Errors invalidate the connection. If the callback raises — or the stream fails for any other reason mid-flight — the exception propagates out of this proc and the connection is poisoned (marked closed): the CopyBoth exchange is left half-open and the protocol stream is out of sync, so the connection cannot be reused. There is no built-in reconnect; treat the connection as dead, close it (a pool discards it automatically), and resume on a fresh connection. Because confirmFlushed / confirmedFlushLsn reset once the stream ends, track the last LSN you confirmed durable yourself in the callback so you know the restart point, then pass it as startLsn on the new stream. See examples/replication.nim for a reconnect-and-resume loop.
The proc returns when the server sends CopyDone or the connection closes. To stop replication from the client side, call stopReplication from within the callback (or from a concurrent task).
The bundled pgoutput decoder (parsePgOutputMessage / decodePgOutput) supports protocol version 1 only. Passing a proto_version other than 1 in options raises ValueError, because a v2/v3 stream reshapes and adds messages the decoder cannot parse.
proc stopReplication(conn: PgConnection): Future[void] {....stackTrace: false, raises: [Exception, PgConnectionError, SslError, ValueError], tags: [RootEffect, TimeEffect], forbids: [].}
-
Gracefully terminate the replication stream.
Before sending CopyDone, this flushes the latest confirmFlushed position to the server (receive = highest WAL received, flush/apply = confirmed) so a clean shutdown does not lose the final acknowledgement. confirmFlushed only records locally; without this flush the confirmed position would reach the server only on the next PrimaryKeepalive(replyRequested), which may never arrive before stop — leaving the slot behind and re-streaming the last batch on restart.
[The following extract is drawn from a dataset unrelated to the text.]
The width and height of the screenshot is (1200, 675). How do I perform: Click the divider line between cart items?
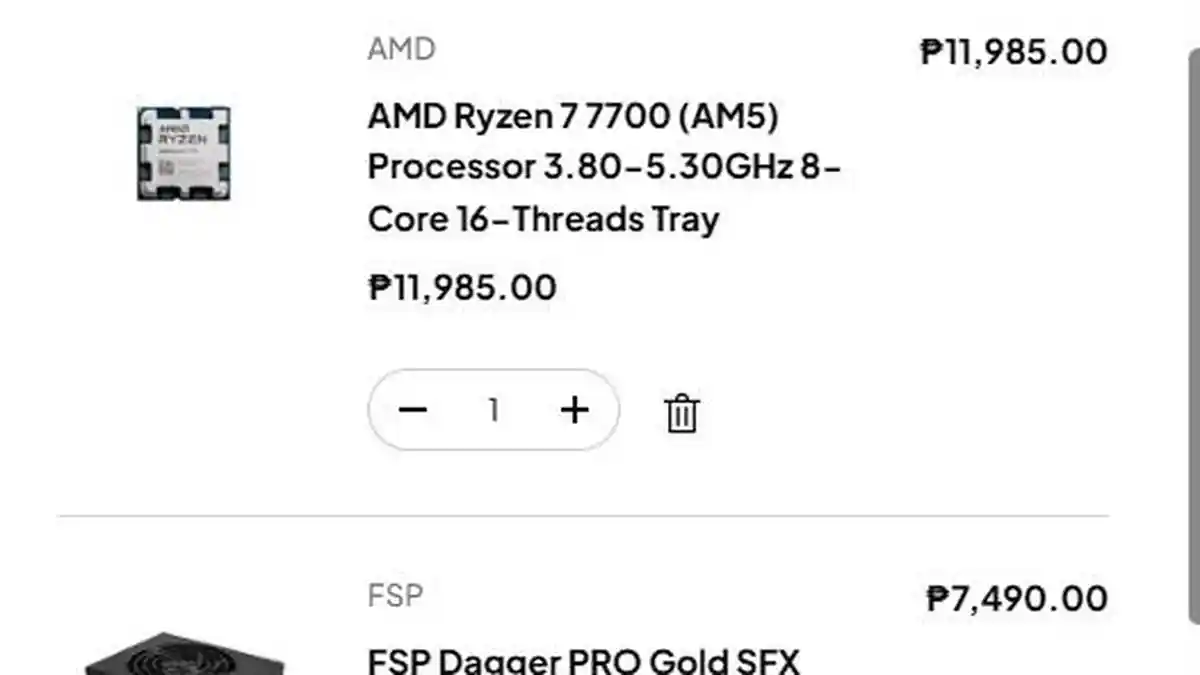(x=583, y=517)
When nothing has been confirmed the flush is the stream's startLsn (0/0 only when startLsn was left at its default InvalidLsn, which PostgreSQL reads as "position unknown" and will not move the slot backwards), so manual-ACK callers are unaffected.
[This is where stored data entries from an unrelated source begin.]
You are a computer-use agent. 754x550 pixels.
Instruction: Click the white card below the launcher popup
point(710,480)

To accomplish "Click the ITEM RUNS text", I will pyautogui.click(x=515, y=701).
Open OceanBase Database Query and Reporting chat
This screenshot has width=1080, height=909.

The server responds with CopyDone and ReadyForQuery, which are handled by the startReplication recv loop.
If flushing the confirmed position fails (for example because the connection is already lost), the exception propagates and CopyDone is not sent. In that situation the server has already dropped the connection, so the missing CopyDone does not change the outcome.
proc timelineHistory(conn: PgConnection; timeline: int32; timeout: async_backend.Duration = ZeroDuration): Future[ TimelineHistory] {....stackTrace: false, raises: [Exception, ValueError, CatchableError, PgConnectionError, PgTypeError], tags: [RootEffect, TimeEffect], forbids: [].}
-
Execute TIMELINE_HISTORY <tli> and return the history file metadata plus its raw contents. Required when a physical standby needs to follow a timeline switch on the primary.
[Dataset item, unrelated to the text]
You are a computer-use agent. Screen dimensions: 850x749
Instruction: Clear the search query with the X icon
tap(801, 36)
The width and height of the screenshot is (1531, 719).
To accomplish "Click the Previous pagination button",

On timeout, the connection is marked csClosed (protocol out of sync).
proc toString(field: TupleField): string {....raises: [], tags: [], forbids: [].}
- Convert a TupleField's data to a string by copying the bytes.
Templates
template makeReplicationCallback(body: untyped): ReplicationCallback
- Create a ReplicationCallback that works with both asyncdispatch and chronos. Inside body, the current message is available as msg: ReplicationMessage.